> _Aim of the exercise_: Take the line with "Given: Click the disabled border color swatch" as the first line and the last line of the data as the final one. Write out those lines exactly, and no others.

═══ Dataset records ═══

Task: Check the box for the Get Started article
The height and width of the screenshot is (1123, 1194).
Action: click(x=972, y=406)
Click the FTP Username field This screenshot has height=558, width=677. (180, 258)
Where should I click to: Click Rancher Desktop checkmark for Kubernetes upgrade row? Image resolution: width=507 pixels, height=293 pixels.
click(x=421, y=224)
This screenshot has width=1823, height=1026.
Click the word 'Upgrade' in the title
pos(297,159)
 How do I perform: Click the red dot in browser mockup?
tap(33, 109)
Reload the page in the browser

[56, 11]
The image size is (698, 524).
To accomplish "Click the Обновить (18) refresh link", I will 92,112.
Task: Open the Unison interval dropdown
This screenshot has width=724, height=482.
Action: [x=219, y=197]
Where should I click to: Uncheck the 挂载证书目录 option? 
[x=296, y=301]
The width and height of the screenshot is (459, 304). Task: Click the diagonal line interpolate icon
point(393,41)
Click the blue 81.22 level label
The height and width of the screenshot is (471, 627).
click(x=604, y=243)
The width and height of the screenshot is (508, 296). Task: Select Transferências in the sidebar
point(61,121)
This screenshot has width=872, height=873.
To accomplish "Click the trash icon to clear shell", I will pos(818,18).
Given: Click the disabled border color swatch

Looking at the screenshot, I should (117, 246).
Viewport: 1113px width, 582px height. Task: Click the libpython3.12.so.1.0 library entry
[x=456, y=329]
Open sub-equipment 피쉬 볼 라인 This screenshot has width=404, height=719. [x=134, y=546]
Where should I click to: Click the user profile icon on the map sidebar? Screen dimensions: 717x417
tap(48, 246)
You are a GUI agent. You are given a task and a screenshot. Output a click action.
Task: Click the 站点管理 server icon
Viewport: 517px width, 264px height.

═══

> _Solution to the exercise_:
Given: Click the disabled border color swatch

Looking at the screenshot, I should (117, 246).
Viewport: 1113px width, 582px height. Task: Click the libpython3.12.so.1.0 library entry
[x=456, y=329]
Open sub-equipment 피쉬 볼 라인 This screenshot has width=404, height=719. [x=134, y=546]
Where should I click to: Click the user profile icon on the map sidebar? Screen dimensions: 717x417
tap(48, 246)
You are a GUI agent. You are given a task and a screenshot. Output a click action.
Task: Click the 站点管理 server icon
Viewport: 517px width, 264px height.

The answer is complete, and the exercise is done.